An Efficient CNN Accelerator Exploiting Novel Tile-Based Near-Structured Sparsity to Achieve Multi-Level Irregularity Elimination

Leveraging sparsity in convolutional neural networks (CNNs) has emerged as a promising technique for enhancing the performance of CNN accelerators. However, despite achieving significant improvements in multiplier efficiency, the current sparse-based methods always fail to achieve a competitive performance and runtime latency compared with the conventional dense-based methods. This study posits that, because of the extremely irregular workload distribution in the input feature maps (IFMs), attaining a simultaneous improvement of the performance and multiplier efficiency in sparse-based accelerators is challenging.
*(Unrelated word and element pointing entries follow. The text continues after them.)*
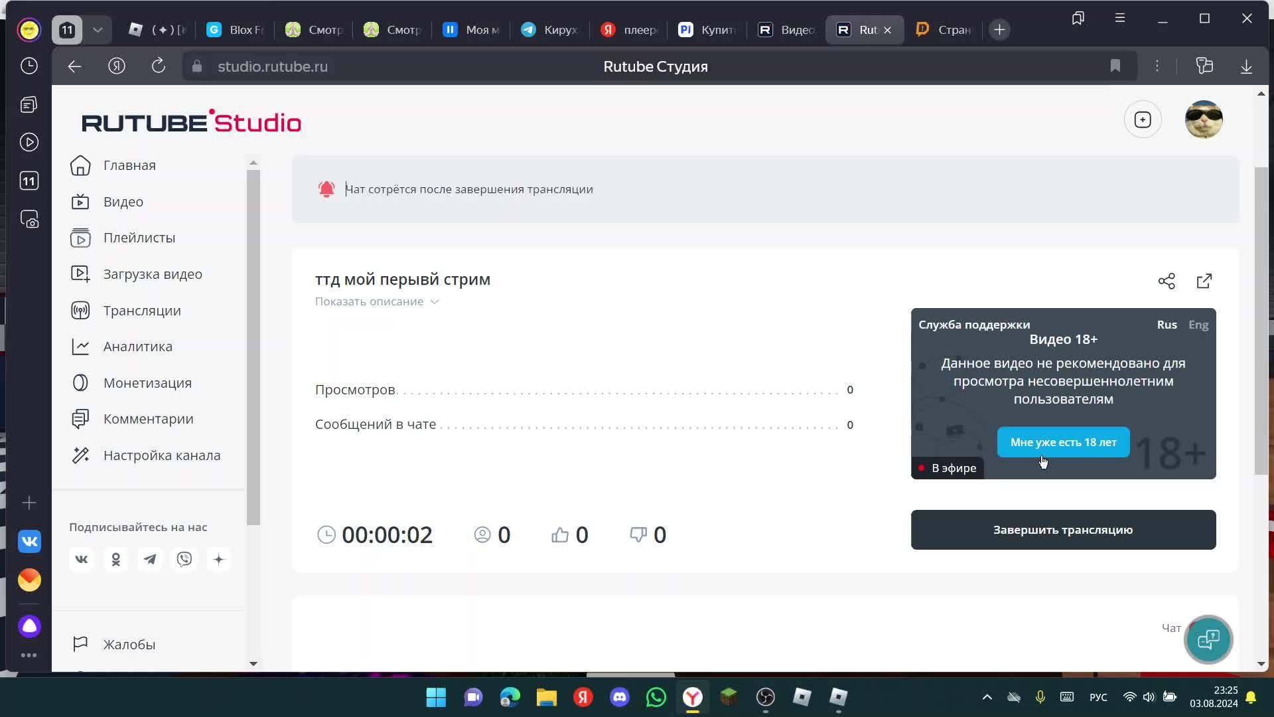Open the tab list chevron dropdown

click(98, 29)
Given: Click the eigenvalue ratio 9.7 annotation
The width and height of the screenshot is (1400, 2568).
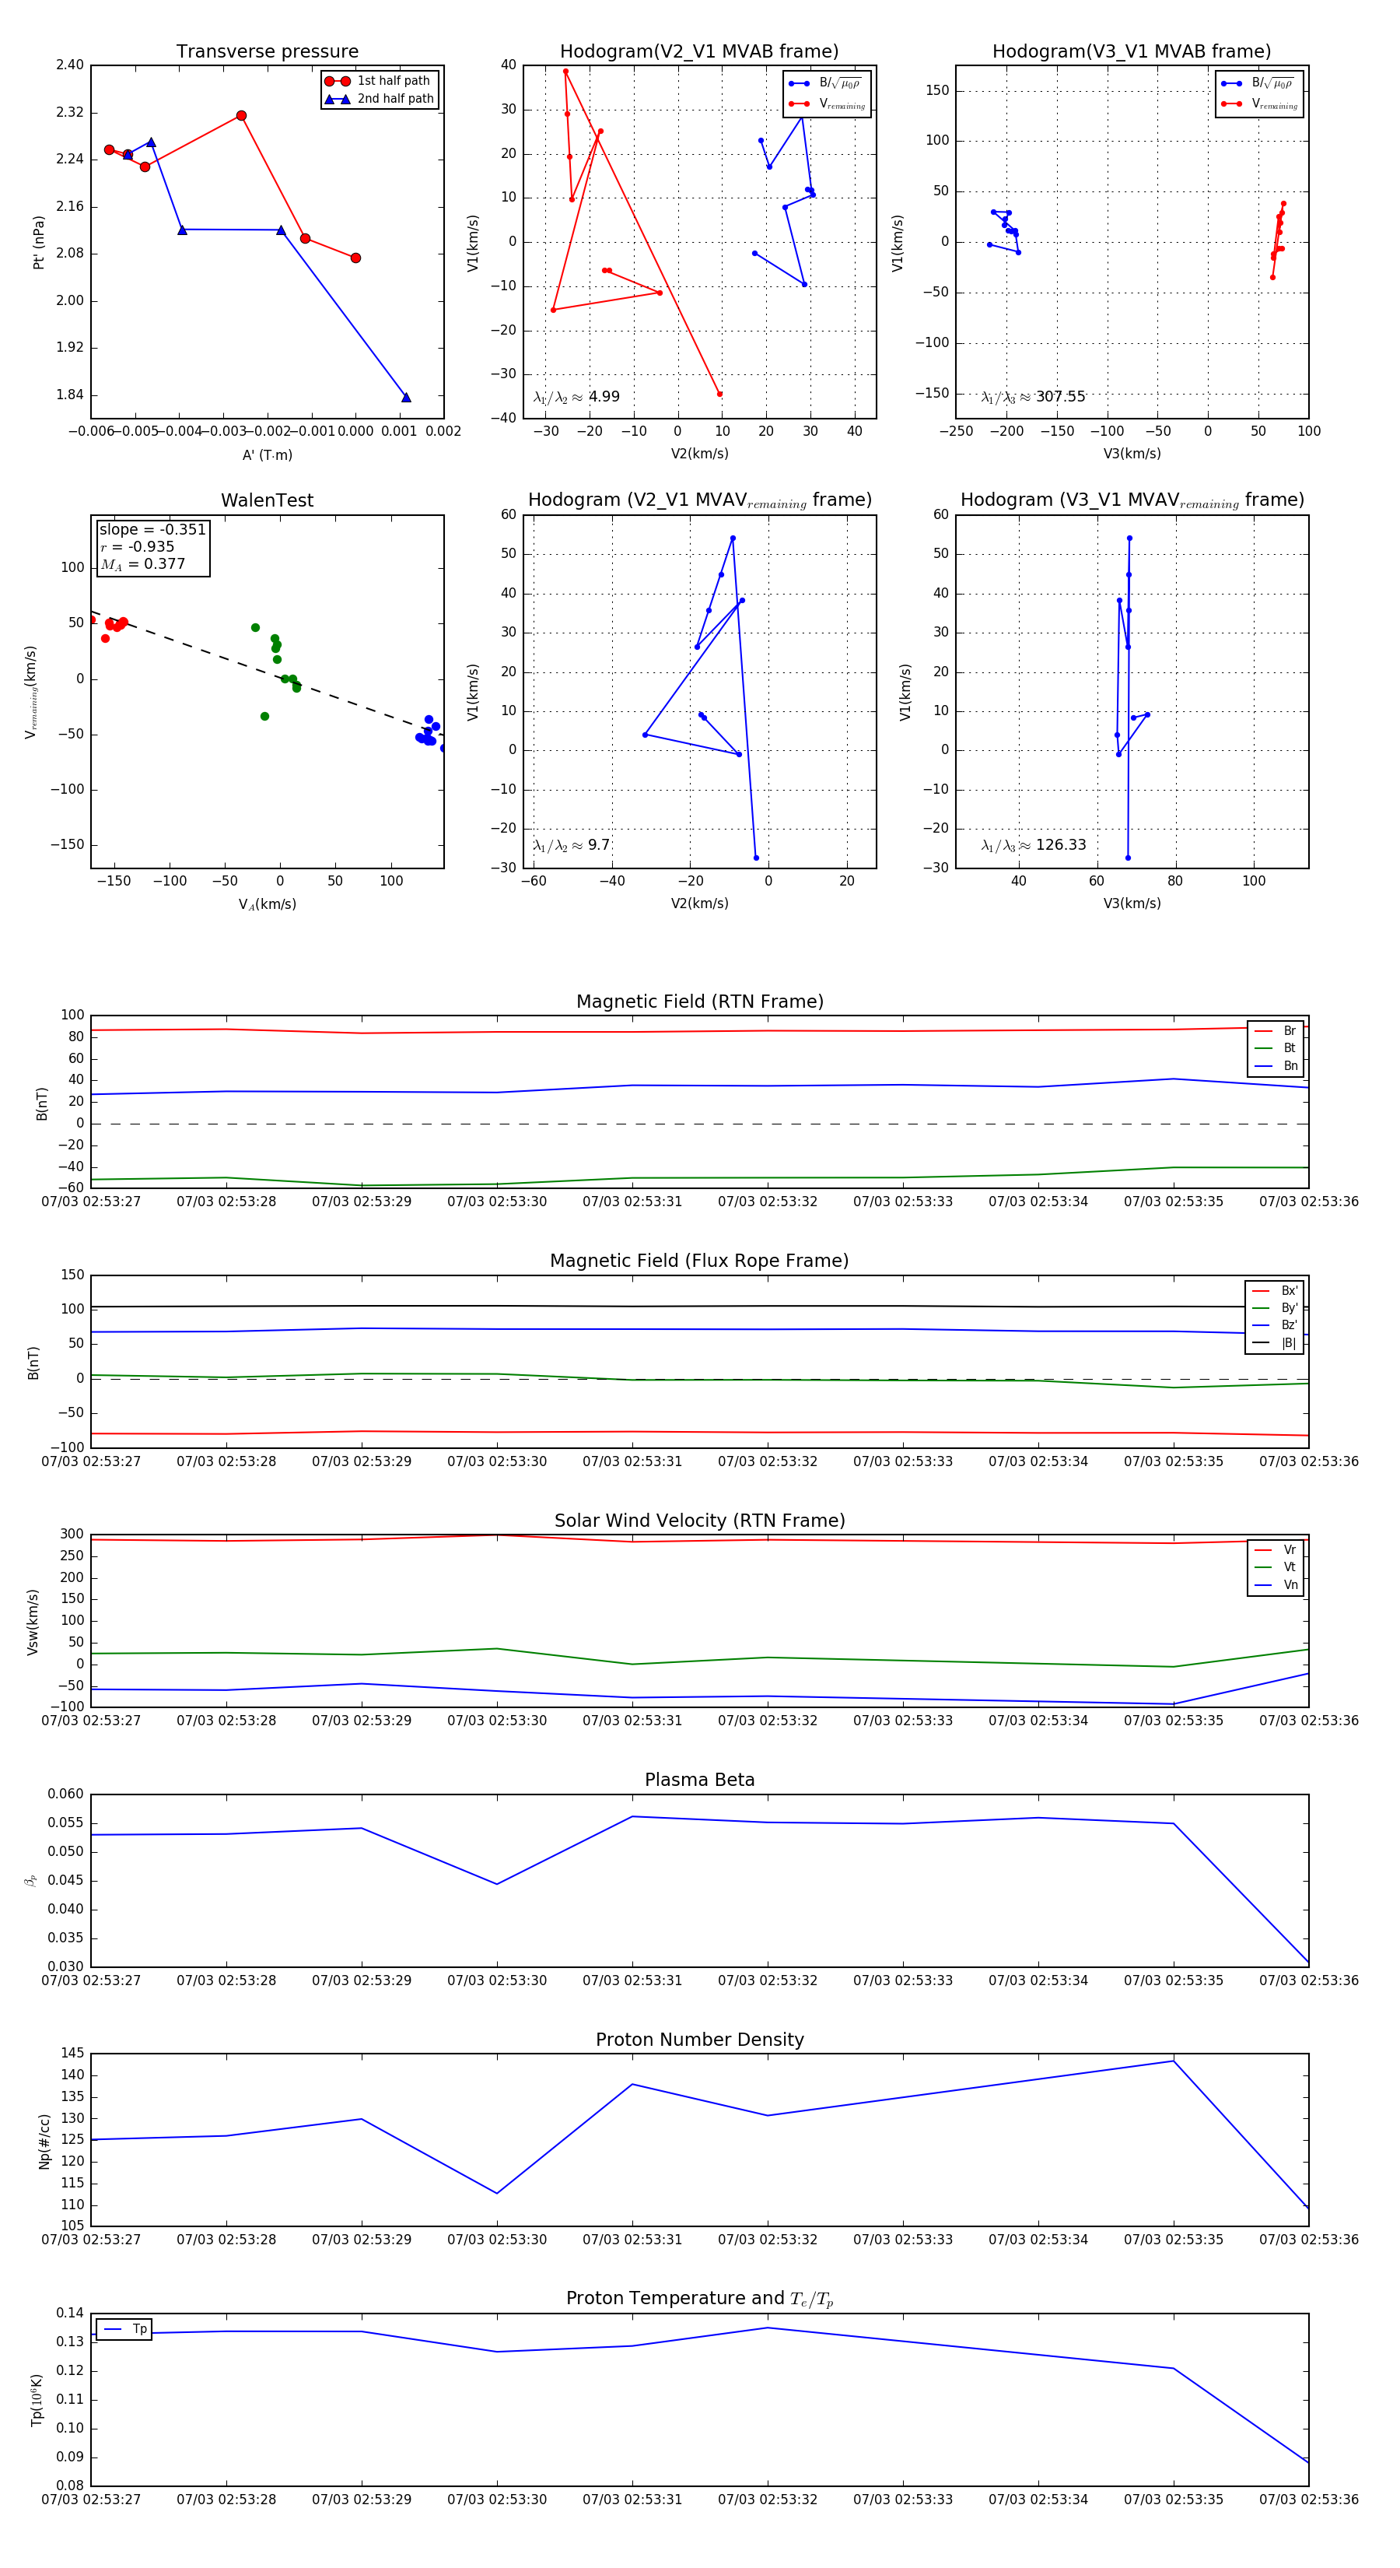Looking at the screenshot, I should [571, 845].
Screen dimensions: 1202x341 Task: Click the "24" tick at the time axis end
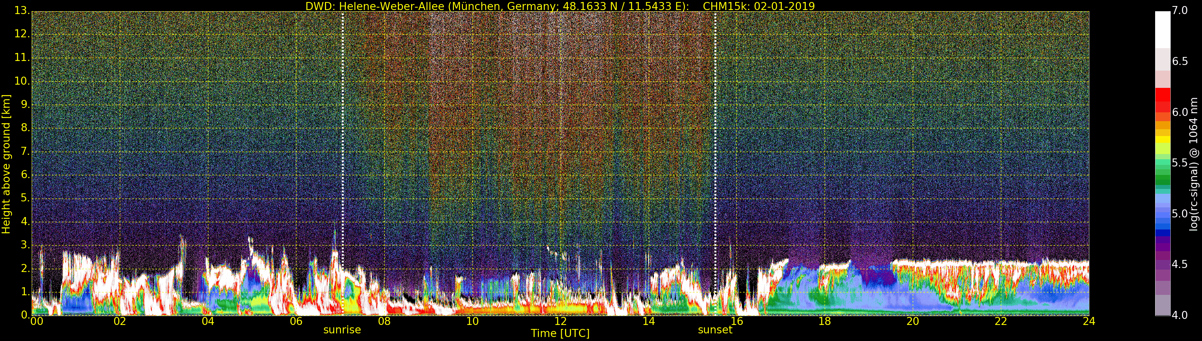[x=1089, y=321]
To address the above challenge, this study proposes a novel framework for eliminating irregularities at multi-level (i.e., dataflow-algorithm-hardware). Specifically, combined with filter decomposition and Winograd algorithms, a computation-oriented dataflow is designed for theoretical workload balancing under different convolution tasks. Furthermore, by exploiting the near-structured characteristic of IFMs, an online tile-based regularization scheme and a hybrid computation reduction method are designed to achieve a decreased and regular workload distribution. Finally, a large-scale sparse CNN accelerator, which integrates a row-merging scheme as well as a workload remapping method, is implemented to further eliminate hardware-level irregularities. The evaluation results show that our proposed methods can achieve 45.93%~76.59% multiplication savings when applied to VGG16, ResNet-34, and ResNet-50. Moreover, our accelerator can accomplish 3.06 TOPS and 2.86 sparsity extraction efficiency (SEE) while deploying VGG16, achieving a 1.17× to 3.45× enhancement on SEE compared with the state-of-the-art sparse-based accelerators.